The Invisible Folk Club - Podcast

It was a lovely and surreal experience joining the Invisible Folk Club for the afternoon a little while ago, it made me look at how storywheel and I approach our songs with new eyes for a moment, I'm not sure how I'd feel if I'd regularly have to analyse where my instincts take me, but it was fascinating all the same, it's always interesting hearing Keith talk too, it makes me realise how little I know about him (and don't tell him, but he is very interesting), and John Bickley and Steve Yarwood's enthusiasm is wonderful. You can listen and subscribe to their Invisible Folk Club podcast now on iTunes, or listen Spotify or download, the links are all below.

"Top class new podcast released today, there's been something of a buzz around this one. Please share with your friends. Host Jon Bickley shares songs and conversation with Catherine Earnshaw Music & storywheel. It's the quiet joys of voice and oud. Catherine has previously performed as an unaccompanied singer, in recent times she has been working with storywheel to perform folk songs of the British Isles, but with an unusual dimension. Beautiful and emotive vocals float over music that mixes Middle East and North African influences. Storywheel (aka Keith Clouston, formerly of Transglobal Underground) creates the atmosphere with Oud (Arab lute), voice, percussion and occasional drones."

How to listen Invisible Folk Club podcasts:


Where are you from?

A while ago some friends were talking about disliking a question which comes up in folk music.

Where are you from?

A way of generally finding out what tradition you might sing in I think or a way to work out who you might be. The negative taken from this being a judgement, that if you are from a place you may be expected to sing its songs, and if you don’t, you are in someway wrong. (Thanks Ewan)

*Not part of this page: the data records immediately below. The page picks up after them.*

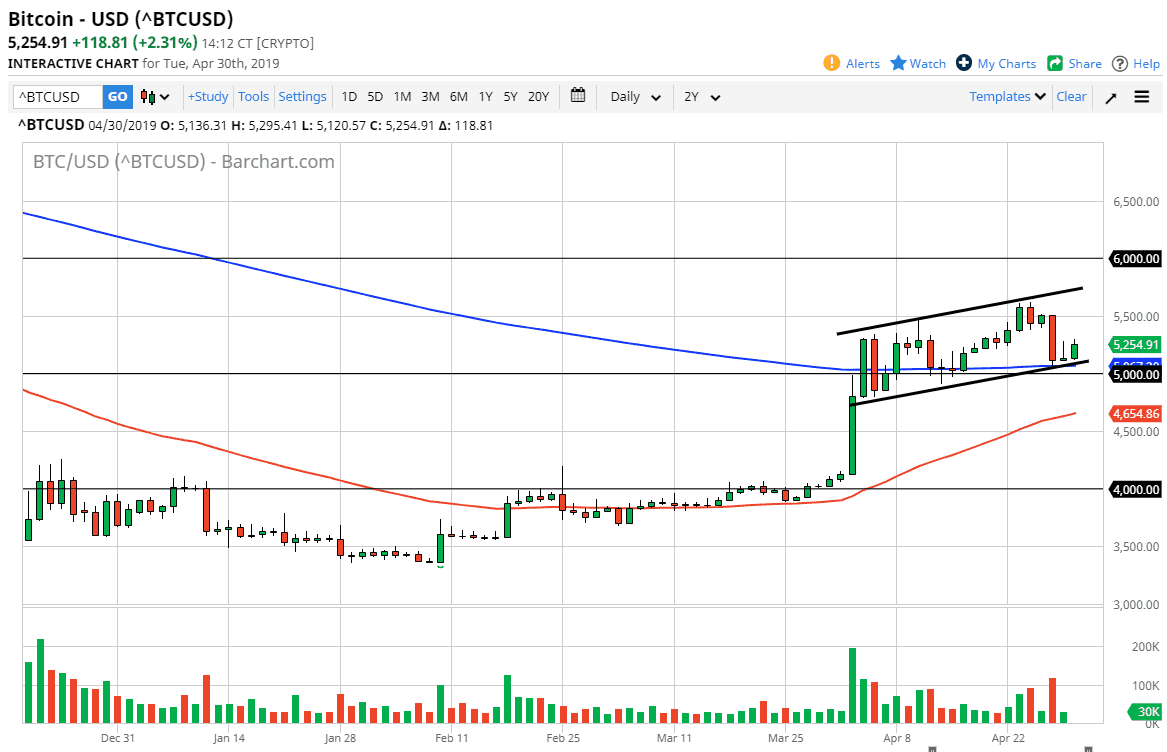Click the blue Watch star icon
Viewport: 1167px width, 752px height.
898,62
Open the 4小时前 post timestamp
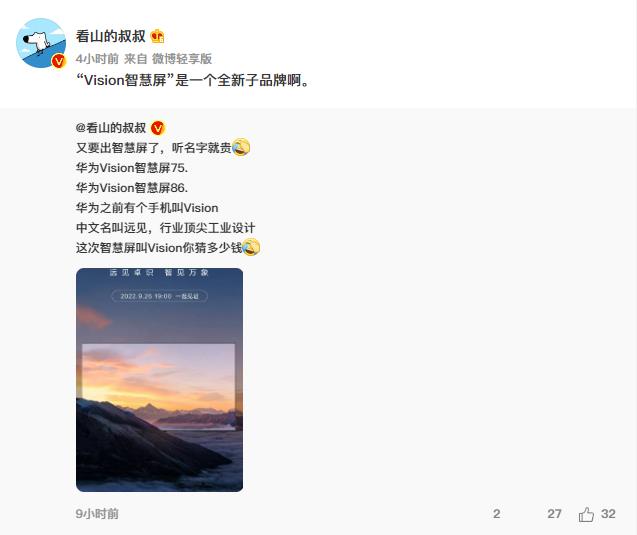This screenshot has height=535, width=637. click(x=97, y=59)
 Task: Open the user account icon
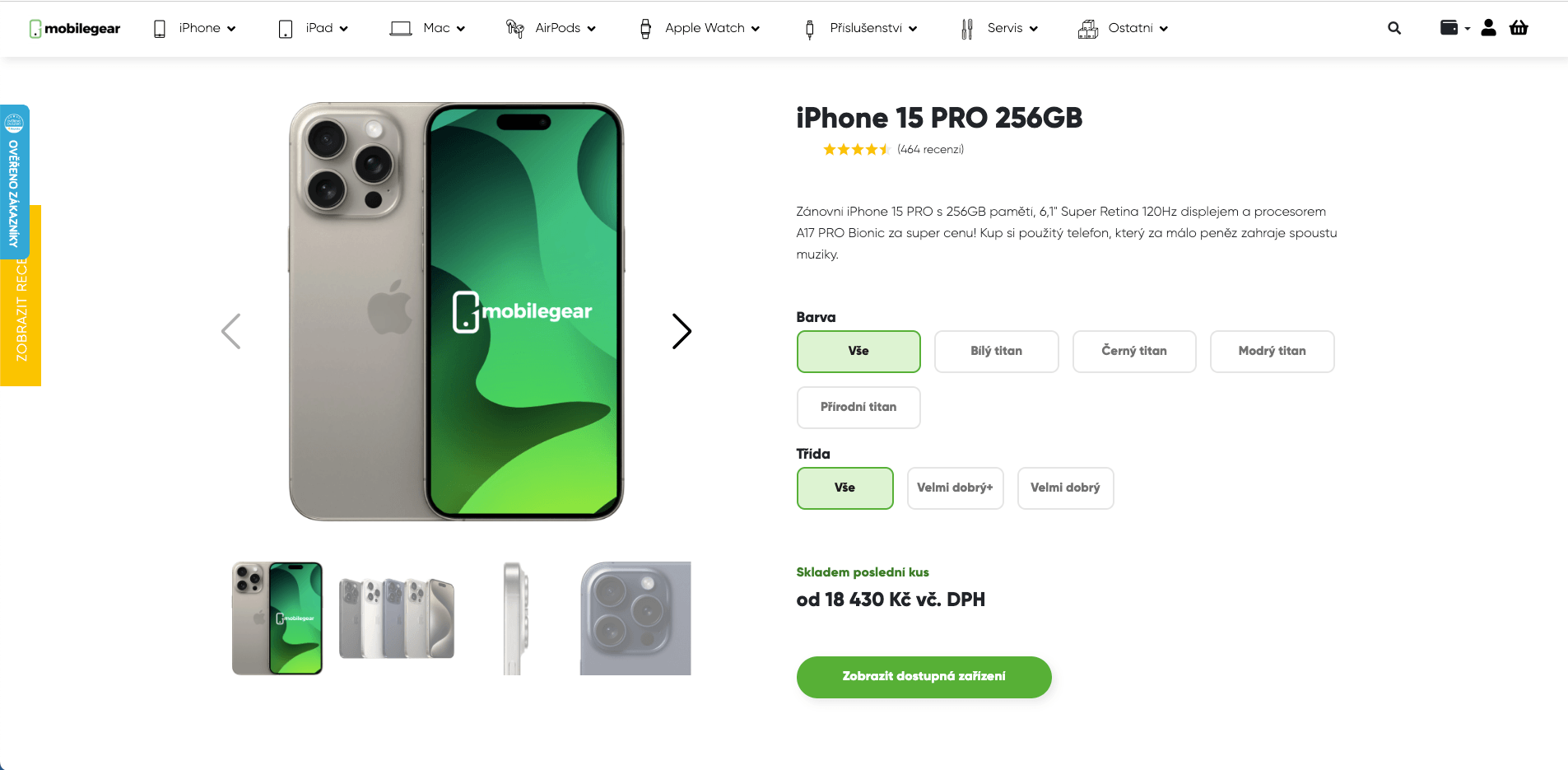pos(1488,28)
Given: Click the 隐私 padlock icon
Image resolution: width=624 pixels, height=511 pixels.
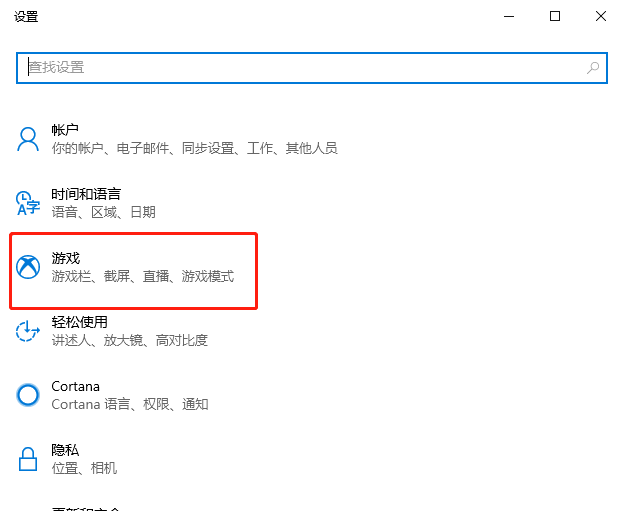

I don’t think where you are from has to be where you were born or where you grew up or where you live, or where your family are from, it can be all of these, any of them or none of them, so I am reclaiming it.

When you close your eyes and look out of the windows in the Home you have built out of everything you are in your heart, what do you see? What do you hear? The sea? The mountains? Birds? Rows of bleak lonely houses? A cityscape from high above? A Greek island?

When people ask where you are from what they should really be asking is where your heart is at home, where geographically in the world inspires you to sing. What landscape your soul rambles in.

Where are you from? I’m fascinated, I’m not afraid to ask, and I genuinely want to know.


Where are the women in folk?

The other day a talk was pointed out to me that someone thought I might enjoy entitled Where are the women in folk?

Looking around me, the majority of people in the room were indeed men, illustrating the well meant and no doubt accurate point, but my reaction surprised me.

I had never thought about it. All of my heroes in folk music are women. All of them. I thought the world was jam packed full of them, because they’re pretty much all I hear, everything else becomes quieter. Don’t get me wrong, I can get my head turned by a deep male voice very easily, and I love a male folk singer as much as the next man...unless the next man is a woman, then I love her a bit more.

Jeannie Robertson, Sandy Denny, Maddy Prior, June Tabor, Norma Waterson, Lal Waterson, Shirley Collins, Joni Mitchell, Joan Baez, Judy Collins, Niamh Parsons, Anne Briggs, Buffy Sainte-Marie, Judy Henske, Linda Thompson, Margaret Barry, Melanie...

Legends all.

There are so many more contemporary artists too I admire, love and adore, and whilst I enjoy every single person who gets up and performs at my folk club, I’m always a little bit more excited when it’s Pam’s turn.

Where are the women in Folk? As far as I’m concerned, everywhere and they are wonderful.